Griles worked in the Reagan administration as deputy director of the Office of Surface Mining, Department of the Interior from 1981 to 1983, and as assistant secretary and deputy assistant secretary of the Interior for Lands and Minerals Management (1983–1989).

=== Department of Interior ===

Griles was confirmed as Deputy to Interior Secretary Gale Norton. Second in rank only to Norton, Griles effectively was Interior's chief operating officer and its top representative on Vice President Dick Cheney's energy task force.

Upon taking the job of Deputy Secretary, Griles was allowed to receive payments totaling more than $1 million from 2001 to 2005 as part of a buyout by NES while collecting his $150,000 annual federal salary.

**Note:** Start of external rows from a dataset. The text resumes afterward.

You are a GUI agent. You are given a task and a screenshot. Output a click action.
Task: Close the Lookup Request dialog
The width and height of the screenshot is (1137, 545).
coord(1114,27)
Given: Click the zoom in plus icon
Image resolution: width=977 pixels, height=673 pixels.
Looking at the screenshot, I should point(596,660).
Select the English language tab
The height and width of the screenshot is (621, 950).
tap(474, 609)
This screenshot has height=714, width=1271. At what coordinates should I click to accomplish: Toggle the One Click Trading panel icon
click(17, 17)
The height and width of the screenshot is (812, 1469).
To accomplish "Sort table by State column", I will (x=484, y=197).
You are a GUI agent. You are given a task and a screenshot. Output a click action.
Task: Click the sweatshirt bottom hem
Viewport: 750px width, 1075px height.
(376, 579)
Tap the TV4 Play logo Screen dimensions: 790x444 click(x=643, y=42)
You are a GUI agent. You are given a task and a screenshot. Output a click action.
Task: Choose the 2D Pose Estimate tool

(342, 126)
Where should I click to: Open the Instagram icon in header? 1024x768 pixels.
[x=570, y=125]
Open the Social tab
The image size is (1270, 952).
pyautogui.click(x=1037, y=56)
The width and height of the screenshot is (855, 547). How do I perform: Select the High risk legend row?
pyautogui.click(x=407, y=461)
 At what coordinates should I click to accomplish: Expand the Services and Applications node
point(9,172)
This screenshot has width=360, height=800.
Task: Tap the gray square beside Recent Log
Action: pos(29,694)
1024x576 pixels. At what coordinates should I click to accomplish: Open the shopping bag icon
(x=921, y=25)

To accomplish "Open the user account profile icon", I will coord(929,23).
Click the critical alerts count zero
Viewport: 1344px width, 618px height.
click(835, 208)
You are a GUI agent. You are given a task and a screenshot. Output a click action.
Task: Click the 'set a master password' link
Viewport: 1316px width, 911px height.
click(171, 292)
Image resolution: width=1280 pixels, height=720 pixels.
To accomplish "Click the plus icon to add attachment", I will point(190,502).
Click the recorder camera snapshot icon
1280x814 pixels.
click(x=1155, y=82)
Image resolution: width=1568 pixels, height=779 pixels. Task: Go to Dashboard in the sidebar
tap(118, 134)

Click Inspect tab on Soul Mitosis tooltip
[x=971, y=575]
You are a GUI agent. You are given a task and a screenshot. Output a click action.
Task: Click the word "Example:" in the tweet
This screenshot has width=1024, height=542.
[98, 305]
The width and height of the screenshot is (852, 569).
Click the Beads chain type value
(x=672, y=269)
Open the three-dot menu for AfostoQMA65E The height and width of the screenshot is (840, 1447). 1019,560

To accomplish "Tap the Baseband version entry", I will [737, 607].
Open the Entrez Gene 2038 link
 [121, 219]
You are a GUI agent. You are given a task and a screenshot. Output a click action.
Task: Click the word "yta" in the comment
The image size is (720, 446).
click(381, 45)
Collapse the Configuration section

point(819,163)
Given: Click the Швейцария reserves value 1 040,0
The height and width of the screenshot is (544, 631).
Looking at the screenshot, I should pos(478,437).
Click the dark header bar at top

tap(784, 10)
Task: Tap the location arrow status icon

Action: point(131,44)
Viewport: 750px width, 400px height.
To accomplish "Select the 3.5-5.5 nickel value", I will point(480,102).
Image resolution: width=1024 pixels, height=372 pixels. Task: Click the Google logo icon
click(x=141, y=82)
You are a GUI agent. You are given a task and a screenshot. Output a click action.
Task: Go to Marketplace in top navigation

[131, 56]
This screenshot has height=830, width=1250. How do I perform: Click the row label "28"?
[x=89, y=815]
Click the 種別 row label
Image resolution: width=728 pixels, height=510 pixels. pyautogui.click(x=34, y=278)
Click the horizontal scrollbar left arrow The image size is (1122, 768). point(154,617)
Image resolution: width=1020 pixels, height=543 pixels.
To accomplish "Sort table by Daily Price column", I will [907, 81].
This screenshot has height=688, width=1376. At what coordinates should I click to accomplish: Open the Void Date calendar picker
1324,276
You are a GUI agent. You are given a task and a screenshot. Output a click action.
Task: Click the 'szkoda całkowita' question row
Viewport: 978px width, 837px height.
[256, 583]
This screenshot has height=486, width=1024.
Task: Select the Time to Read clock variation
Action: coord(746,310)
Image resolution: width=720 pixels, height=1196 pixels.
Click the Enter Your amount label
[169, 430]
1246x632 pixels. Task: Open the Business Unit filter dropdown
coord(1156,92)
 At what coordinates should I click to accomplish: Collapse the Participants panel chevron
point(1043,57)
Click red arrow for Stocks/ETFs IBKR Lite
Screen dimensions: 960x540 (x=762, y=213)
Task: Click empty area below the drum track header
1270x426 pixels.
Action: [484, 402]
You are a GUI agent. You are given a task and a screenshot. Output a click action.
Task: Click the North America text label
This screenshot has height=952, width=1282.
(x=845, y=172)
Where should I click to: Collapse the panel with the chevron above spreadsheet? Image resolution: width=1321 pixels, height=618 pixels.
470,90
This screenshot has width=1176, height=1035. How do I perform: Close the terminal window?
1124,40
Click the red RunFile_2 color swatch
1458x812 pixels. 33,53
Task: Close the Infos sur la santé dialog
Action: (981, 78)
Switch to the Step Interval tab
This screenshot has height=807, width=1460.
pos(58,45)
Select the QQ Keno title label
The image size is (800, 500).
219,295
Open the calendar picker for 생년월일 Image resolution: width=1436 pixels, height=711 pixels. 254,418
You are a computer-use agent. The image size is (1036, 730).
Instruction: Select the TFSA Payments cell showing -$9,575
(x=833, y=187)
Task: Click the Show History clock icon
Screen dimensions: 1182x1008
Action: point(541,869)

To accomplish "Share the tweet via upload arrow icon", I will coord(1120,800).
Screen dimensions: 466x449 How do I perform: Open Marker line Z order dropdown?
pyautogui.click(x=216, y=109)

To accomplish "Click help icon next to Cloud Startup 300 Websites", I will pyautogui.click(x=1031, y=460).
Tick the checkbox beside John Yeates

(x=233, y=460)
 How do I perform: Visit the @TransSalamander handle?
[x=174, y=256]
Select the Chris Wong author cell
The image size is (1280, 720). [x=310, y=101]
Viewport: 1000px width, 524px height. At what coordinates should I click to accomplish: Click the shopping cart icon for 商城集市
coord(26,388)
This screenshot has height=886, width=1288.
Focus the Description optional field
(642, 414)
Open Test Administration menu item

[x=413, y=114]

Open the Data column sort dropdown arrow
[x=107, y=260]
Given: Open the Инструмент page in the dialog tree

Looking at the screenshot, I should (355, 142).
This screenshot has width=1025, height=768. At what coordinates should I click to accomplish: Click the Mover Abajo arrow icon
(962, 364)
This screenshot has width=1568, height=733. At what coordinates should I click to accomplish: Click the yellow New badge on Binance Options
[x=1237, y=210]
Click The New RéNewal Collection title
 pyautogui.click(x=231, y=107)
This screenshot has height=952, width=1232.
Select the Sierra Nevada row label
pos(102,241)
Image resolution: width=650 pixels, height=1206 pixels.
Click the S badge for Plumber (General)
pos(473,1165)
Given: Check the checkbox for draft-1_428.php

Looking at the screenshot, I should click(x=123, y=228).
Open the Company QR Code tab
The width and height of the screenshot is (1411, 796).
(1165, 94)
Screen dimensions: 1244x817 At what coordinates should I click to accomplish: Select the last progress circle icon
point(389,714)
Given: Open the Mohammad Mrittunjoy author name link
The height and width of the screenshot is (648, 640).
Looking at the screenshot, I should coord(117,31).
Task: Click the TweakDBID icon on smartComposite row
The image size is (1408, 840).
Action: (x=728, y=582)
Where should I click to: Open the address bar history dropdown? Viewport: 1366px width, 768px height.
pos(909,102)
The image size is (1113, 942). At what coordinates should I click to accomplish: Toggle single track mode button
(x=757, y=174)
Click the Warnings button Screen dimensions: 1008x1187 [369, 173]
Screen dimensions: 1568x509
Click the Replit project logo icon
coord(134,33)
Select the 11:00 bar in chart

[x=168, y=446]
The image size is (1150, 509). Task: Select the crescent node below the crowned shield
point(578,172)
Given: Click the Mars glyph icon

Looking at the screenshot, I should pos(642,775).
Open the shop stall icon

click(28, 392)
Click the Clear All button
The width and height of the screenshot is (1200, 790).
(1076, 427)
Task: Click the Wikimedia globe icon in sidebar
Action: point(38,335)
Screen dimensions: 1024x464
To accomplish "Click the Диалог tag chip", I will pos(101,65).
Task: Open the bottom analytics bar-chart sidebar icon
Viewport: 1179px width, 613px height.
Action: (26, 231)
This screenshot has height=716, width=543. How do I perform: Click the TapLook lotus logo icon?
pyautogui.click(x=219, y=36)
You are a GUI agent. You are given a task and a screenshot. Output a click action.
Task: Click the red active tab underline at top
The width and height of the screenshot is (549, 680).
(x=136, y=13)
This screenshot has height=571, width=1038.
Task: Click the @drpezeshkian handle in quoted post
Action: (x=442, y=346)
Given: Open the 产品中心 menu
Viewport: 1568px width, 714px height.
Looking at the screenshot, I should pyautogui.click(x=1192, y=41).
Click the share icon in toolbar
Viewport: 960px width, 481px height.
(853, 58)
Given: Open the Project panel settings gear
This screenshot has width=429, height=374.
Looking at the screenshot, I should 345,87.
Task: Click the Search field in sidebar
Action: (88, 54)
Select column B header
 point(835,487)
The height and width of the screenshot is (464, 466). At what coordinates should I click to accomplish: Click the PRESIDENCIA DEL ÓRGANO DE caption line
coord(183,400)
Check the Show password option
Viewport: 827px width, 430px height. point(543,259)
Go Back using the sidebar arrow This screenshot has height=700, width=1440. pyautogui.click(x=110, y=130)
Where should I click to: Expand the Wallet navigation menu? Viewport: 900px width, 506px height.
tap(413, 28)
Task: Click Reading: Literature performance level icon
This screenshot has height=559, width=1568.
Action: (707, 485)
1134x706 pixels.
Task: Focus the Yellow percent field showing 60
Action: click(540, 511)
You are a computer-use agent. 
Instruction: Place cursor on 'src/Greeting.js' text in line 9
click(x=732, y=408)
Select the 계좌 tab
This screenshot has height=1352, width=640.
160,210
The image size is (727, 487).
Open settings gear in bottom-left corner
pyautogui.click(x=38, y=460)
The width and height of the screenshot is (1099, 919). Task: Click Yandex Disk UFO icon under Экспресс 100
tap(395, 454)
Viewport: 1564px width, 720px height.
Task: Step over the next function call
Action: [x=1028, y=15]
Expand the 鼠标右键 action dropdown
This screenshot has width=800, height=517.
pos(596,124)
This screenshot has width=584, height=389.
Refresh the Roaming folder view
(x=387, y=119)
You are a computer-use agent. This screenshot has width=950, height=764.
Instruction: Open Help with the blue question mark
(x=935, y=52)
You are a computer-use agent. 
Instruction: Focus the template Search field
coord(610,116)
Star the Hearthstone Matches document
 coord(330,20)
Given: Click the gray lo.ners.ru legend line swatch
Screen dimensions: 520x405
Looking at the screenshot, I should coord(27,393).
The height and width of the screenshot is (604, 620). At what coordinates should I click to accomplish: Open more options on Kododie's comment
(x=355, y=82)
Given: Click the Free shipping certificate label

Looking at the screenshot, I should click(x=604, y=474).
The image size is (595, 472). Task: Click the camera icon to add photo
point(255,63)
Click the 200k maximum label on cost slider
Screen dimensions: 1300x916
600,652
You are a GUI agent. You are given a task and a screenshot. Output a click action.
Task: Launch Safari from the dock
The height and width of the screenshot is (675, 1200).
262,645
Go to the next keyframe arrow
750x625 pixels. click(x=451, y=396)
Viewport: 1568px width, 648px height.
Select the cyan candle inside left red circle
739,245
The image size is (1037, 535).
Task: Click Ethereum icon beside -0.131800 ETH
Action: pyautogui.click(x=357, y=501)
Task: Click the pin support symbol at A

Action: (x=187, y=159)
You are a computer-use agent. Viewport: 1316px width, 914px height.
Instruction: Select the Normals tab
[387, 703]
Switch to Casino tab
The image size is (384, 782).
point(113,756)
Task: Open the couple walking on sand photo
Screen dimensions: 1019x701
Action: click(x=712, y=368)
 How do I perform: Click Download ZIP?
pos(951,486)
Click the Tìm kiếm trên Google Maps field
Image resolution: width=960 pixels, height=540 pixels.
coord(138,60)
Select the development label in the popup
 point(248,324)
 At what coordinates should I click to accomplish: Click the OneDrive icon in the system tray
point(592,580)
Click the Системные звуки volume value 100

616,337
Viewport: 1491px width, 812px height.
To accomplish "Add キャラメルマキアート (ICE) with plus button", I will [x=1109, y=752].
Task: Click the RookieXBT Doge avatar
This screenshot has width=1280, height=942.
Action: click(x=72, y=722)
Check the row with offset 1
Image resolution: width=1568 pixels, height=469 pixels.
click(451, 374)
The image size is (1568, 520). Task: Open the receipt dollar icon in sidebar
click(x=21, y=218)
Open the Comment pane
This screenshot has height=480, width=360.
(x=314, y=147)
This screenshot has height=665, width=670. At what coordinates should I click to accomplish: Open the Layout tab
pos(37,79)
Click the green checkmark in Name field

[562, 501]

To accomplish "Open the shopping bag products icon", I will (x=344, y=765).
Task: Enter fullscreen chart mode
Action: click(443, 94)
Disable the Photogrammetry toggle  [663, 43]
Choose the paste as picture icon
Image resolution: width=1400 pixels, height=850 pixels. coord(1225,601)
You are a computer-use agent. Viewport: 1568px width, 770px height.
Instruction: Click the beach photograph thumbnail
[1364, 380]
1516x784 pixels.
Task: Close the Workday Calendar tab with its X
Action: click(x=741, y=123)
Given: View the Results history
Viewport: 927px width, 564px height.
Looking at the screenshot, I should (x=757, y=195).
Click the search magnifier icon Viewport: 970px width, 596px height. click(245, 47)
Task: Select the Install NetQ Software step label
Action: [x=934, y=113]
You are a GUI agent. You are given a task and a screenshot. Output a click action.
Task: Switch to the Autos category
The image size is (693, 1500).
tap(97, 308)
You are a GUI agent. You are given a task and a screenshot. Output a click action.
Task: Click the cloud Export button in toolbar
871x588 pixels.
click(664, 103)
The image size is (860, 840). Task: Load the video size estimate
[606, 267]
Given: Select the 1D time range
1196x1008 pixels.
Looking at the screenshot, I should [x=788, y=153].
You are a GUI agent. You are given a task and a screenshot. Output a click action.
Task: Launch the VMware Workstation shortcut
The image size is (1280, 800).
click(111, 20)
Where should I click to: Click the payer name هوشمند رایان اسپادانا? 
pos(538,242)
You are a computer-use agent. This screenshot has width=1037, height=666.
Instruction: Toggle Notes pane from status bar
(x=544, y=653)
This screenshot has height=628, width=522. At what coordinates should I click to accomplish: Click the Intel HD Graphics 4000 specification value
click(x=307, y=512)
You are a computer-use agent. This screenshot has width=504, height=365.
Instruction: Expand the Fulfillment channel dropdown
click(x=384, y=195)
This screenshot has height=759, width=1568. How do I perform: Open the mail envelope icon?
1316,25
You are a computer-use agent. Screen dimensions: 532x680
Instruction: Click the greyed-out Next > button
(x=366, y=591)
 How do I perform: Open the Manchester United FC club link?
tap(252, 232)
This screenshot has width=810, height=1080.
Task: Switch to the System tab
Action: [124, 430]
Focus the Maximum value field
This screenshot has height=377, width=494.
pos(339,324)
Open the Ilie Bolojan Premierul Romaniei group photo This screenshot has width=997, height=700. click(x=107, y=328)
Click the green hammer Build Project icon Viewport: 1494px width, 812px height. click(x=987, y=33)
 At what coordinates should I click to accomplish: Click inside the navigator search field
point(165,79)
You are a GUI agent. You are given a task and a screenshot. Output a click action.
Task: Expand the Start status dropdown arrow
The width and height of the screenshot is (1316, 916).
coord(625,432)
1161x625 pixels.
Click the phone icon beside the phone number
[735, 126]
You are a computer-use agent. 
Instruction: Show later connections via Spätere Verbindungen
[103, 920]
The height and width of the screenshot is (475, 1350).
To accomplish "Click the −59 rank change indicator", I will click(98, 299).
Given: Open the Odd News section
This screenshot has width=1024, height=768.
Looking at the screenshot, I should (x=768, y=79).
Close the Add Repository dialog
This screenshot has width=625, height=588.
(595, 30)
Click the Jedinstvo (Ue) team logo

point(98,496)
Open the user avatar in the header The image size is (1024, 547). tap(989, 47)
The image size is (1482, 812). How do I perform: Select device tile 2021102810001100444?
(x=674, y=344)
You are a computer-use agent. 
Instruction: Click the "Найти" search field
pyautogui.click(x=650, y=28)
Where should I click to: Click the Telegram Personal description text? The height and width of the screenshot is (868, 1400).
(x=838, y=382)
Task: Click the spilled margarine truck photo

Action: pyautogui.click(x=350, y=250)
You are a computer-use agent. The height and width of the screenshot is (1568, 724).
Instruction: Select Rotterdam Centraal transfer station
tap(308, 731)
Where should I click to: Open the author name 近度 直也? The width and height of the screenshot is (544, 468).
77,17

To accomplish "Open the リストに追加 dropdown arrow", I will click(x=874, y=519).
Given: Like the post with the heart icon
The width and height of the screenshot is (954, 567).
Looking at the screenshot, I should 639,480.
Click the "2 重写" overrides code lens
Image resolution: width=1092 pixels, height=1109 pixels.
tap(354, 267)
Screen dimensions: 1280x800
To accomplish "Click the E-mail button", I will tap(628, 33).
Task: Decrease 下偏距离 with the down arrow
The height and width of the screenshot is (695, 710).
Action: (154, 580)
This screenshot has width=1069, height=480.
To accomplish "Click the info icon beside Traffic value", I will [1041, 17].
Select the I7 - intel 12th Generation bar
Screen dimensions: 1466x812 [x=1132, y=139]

This was allowed only under conditions approved by the Office of Government Ethics and the Senate, and Griles signed a written agreement stating he would recuse himself from "any particular matter involving specific parties in which any of [his] former clients is or represents a party."

However, a Freedom of Information Act request in September 2002 turned up evidence that Griles had met with former clients in the fossil fuel industries, despite the agreement. Griles resigned after an 18-month investigation by the Department's Inspector General concluded that Griles indeed had contact with former NES clients in violation of the agreement, although the report did not accuse Griles of violating any laws or federal ethics rules.

David Hirsch, a director for Friends of the Earth, said of Griles: "he spent four years working for his former clients at the Department of Interior. It didn't seem to matter how many problems came out, he just kept going. He's the Energizer Bunny of conflict of interest."

==== Abramoff scandal ====
Griles was also asked to testify before the Senate Indian Affairs Committee in the 2005 investigation of the Abramoff scandal. Jack Abramoff's private emails indicated that Griles had pledged to use his authority to block a casino which Abramoff was lobbying against. Abramoff also indicated that he was interested in hiring Griles.

Furthermore, Griles was involved with donations made to Council of Republicans for Environmental Advocacy, run by his then-girlfriend, Italia Federici. Donations were made to CREA by both Abramoff's tribal clients and by energy-sector companies with connections to Griles.

Upon leaving office, Griles joined with two other political veterans, former White House national energy policy director Andrew Lundquist and former House member George Nethercutt, to form the political lobbying firm of Lundquist, Nethercutt & Griles, LLC. In his first two years with the firm, it made $1.3 million in lobbying fees. The following year, it was $1.6 million. Griles remarked, "If you’re honest and represent people fairly, you can succeed."

On January 10, 2007, the United States Department of Justice notified Griles that charges would be brought against him for making false statements in his 2005 testimony.
On that date Griles resigned from Lundquist, Nethercutt & Griles. He pleaded guilty to obstruction of justice charges on March 23, 2007. On June 8, 2007, Federici pleaded guilty to tax evasion and obstruction of justice. Griles was sentenced to a $30,000 fine and 10 months imprisonment, with some harsh words from Judge Ellen Huvelle, who doubled his prison sentence, telling the former second-ranking Interior Department official: "Even now, you continue to minimize and try to excuse your conduct."